BEGIN RECORDS TO PROCESS
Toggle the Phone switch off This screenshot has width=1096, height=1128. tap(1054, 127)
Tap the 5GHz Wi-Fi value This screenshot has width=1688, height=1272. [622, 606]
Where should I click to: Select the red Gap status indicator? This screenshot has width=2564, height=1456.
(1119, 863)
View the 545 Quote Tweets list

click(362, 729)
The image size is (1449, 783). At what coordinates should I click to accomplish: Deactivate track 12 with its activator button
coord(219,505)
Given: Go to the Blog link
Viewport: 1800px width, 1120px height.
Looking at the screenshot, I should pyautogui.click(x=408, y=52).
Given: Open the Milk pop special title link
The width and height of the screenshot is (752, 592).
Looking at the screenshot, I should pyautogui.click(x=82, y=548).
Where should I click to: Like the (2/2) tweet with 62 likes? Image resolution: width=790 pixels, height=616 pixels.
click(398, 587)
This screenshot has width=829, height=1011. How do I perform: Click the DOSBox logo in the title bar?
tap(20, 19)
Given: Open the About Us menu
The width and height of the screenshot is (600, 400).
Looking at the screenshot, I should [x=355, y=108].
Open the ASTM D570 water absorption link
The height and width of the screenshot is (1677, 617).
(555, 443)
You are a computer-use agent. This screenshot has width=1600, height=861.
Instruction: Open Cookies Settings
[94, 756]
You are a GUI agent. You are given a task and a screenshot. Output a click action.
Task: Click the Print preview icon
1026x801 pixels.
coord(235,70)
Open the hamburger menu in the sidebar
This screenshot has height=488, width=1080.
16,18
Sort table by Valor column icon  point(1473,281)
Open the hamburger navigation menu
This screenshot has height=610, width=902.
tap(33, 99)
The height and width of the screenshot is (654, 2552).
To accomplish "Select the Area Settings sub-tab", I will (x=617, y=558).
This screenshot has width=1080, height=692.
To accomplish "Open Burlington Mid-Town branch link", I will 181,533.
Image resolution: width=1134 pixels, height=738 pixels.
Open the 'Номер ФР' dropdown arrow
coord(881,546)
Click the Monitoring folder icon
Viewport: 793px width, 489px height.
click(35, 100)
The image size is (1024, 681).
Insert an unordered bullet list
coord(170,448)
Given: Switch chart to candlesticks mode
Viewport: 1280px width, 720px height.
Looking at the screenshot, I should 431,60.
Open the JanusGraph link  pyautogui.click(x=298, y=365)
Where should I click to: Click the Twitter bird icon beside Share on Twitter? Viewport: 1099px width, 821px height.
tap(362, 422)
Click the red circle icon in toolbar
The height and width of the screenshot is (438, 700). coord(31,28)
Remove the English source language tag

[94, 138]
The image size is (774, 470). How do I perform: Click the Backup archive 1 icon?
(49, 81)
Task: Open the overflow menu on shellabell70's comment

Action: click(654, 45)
END RECORDS TO PROCESS
**PROBLEM DETAILS:**
Give back all the records above exactly. Keep every word.

**WRITTEN ANSWER:**
Toggle the Phone switch off This screenshot has width=1096, height=1128. tap(1054, 127)
Tap the 5GHz Wi-Fi value This screenshot has width=1688, height=1272. [622, 606]
Where should I click to: Select the red Gap status indicator? This screenshot has width=2564, height=1456.
(1119, 863)
View the 545 Quote Tweets list

click(362, 729)
The image size is (1449, 783). At what coordinates should I click to accomplish: Deactivate track 12 with its activator button
coord(219,505)
Given: Go to the Blog link
Viewport: 1800px width, 1120px height.
Looking at the screenshot, I should pyautogui.click(x=408, y=52).
Given: Open the Milk pop special title link
The width and height of the screenshot is (752, 592).
Looking at the screenshot, I should pyautogui.click(x=82, y=548).
Where should I click to: Like the (2/2) tweet with 62 likes? Image resolution: width=790 pixels, height=616 pixels.
click(398, 587)
This screenshot has width=829, height=1011. How do I perform: Click the DOSBox logo in the title bar?
tap(20, 19)
Given: Open the About Us menu
The width and height of the screenshot is (600, 400).
Looking at the screenshot, I should [x=355, y=108].
Open the ASTM D570 water absorption link
The height and width of the screenshot is (1677, 617).
(555, 443)
You are a computer-use agent. This screenshot has width=1600, height=861.
Instruction: Open Cookies Settings
[94, 756]
You are a GUI agent. You are given a task and a screenshot. Output a click action.
Task: Click the Print preview icon
1026x801 pixels.
coord(235,70)
Open the hamburger menu in the sidebar
This screenshot has height=488, width=1080.
16,18
Sort table by Valor column icon  point(1473,281)
Open the hamburger navigation menu
This screenshot has height=610, width=902.
tap(33, 99)
The height and width of the screenshot is (654, 2552).
To accomplish "Select the Area Settings sub-tab", I will (x=617, y=558).
This screenshot has width=1080, height=692.
To accomplish "Open Burlington Mid-Town branch link", I will 181,533.
Image resolution: width=1134 pixels, height=738 pixels.
Open the 'Номер ФР' dropdown arrow
coord(881,546)
Click the Monitoring folder icon
Viewport: 793px width, 489px height.
click(35, 100)
The image size is (1024, 681).
Insert an unordered bullet list
coord(170,448)
Given: Switch chart to candlesticks mode
Viewport: 1280px width, 720px height.
Looking at the screenshot, I should 431,60.
Open the JanusGraph link  pyautogui.click(x=298, y=365)
Where should I click to: Click the Twitter bird icon beside Share on Twitter? Viewport: 1099px width, 821px height.
tap(362, 422)
Click the red circle icon in toolbar
The height and width of the screenshot is (438, 700). coord(31,28)
Remove the English source language tag

[94, 138]
The image size is (774, 470). How do I perform: Click the Backup archive 1 icon?
(49, 81)
Task: Open the overflow menu on shellabell70's comment

Action: click(654, 45)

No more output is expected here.